Los había de tres sabores: fresa, vainilla y chocolate; venían en botella de cristal con el nombre de la empresa impreso en ellas a modo de relieve y como cierre, una tapa de aluminio de color plateado, que se podía quitar o perforar con el dedo con facilidad. Los de fresa solían desaparecer primero. El sabor era gloria pura, fresquitos, fresquitos. Algunos lo saboreaban despacio, como si el tiempo se detuviera. Otros los guardaban en la sombra para beberlos más tarde, otros los bebían de un trago, sin dejar ni una gota.
Lo que más desagradaba de los batidos era la capa de nata, que se creaba en el cuello de la botella junto a la tapa de aluminio plateada, por lo que muchos, hacíamos un agujero pequeñito en la tapa con un lápiz y luego, lo agrandábamos un poco para que la nata se quedara pegada por dentro en la tapa; otros vaciaban el principio del batido en la tierra del patio y así poder eliminar la nata, aunque siempre quedaban algunos restos, que creaban una sensación algo desagradable en la boca y a la hora de tragar el líquido. Recuerdo a la señorita de segundo de primaria, no recuerdo su nombre…¿Pilar?, que les decía a su grupo que el batido era leche “con sabor” y que tomándola, serían muy altos.
Altos sí que eran, y bastante, al menos en esa época me parecían, los tamarindos que estaban en los laterales del pequeño zoológico que hasta principios de los años 70, existió en el Parque García Sanabria de Santa Cruz.
Los sábados por la tarde y los domingos por la mañana, sin deberes del cole que hacer, muchas familias de Santa Cruz solían pasear por el Parque García Sanabria. Era (es) el corazón verde de la ciudad, un oasis de sombra y murmullos, con fuentes, esculturas y aquel aroma dulce de las flores del laurel de Indias. Pero lo que más atraía a los niños era el pequeño zoológico que se ubicaba en la parte alta del parque, lindando, con la conocida como “Rambla de las Tinajas”, otro referente de la ciudad, dónde hoy existe una cafetería restaurante.

################

— TRABAJO POR HACER —
1. Enumera los sabores de batido que menciona el fragmento.
2. Por favor, cita del fragmento la parte que empieza con las palabras que contienen "Lo que más desagradaba" y termina con "serían muy altos.".
Usa solamente el fragmento para responder.

Entradas sobre la búsqueda de palabras y elementos
################

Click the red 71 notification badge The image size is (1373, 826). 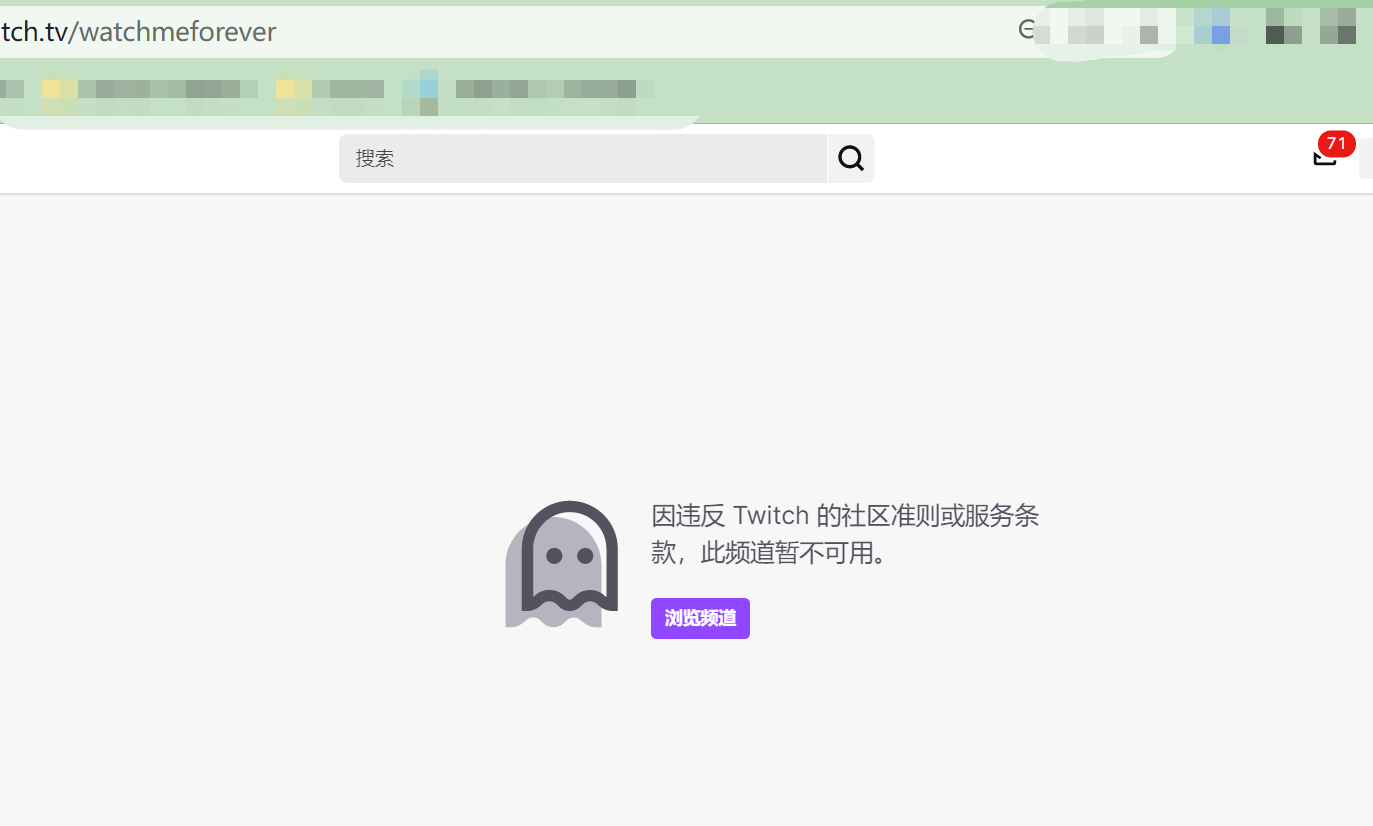1335,144
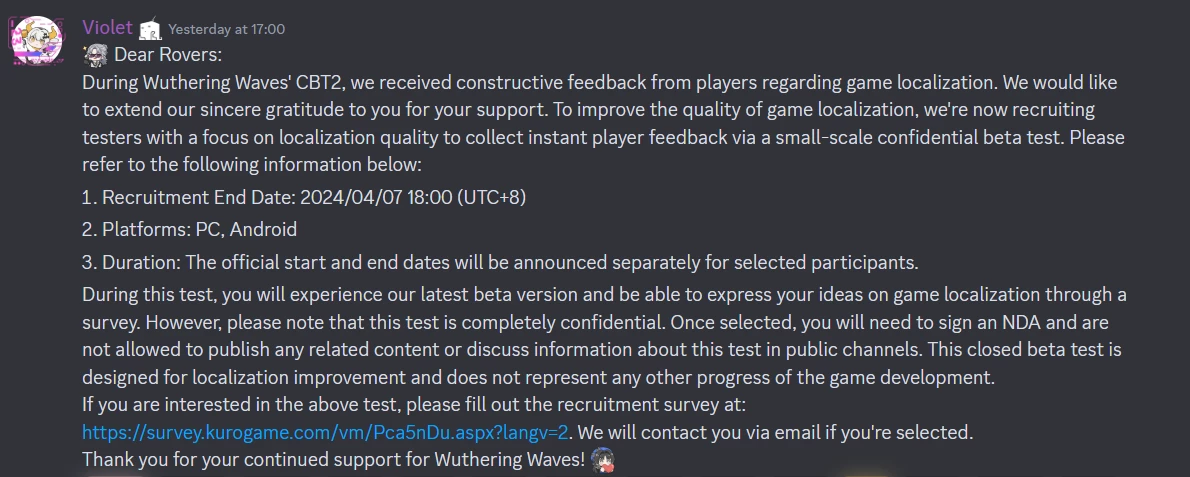Click the If you are interested line
1190x477 pixels.
tap(414, 405)
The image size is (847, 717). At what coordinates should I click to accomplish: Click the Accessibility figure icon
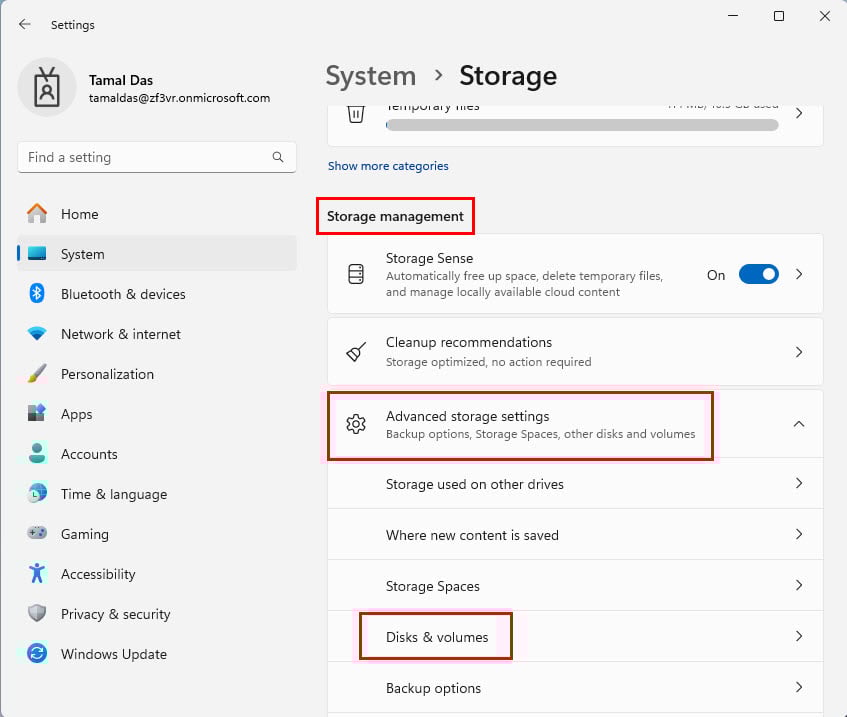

################

— RESULTADOS DE LAS TAREAS —
1. Fresa, vainilla y chocolate.

2.
Lo que más desagradaba de los batidos era la capa de nata, que se creaba en el cuello de la botella junto a la tapa de aluminio plateada, por lo que muchos, hacíamos un agujero pequeñito en la tapa con un lápiz y luego, lo agrandábamos un poco para que la nata se quedara pegada por dentro en la tapa; otros vaciaban el principio del batido en la tierra del patio y así poder eliminar la nata, aunque siempre quedaban algunos restos, que creaban una sensación algo desagradable en la boca y a la hora de tragar el líquido. Recuerdo a la señorita de segundo de primaria, no recuerdo su nombre…¿Pilar?, que les decía a su grupo que el batido era leche “con sabor” y que tomándola, serían muy altos.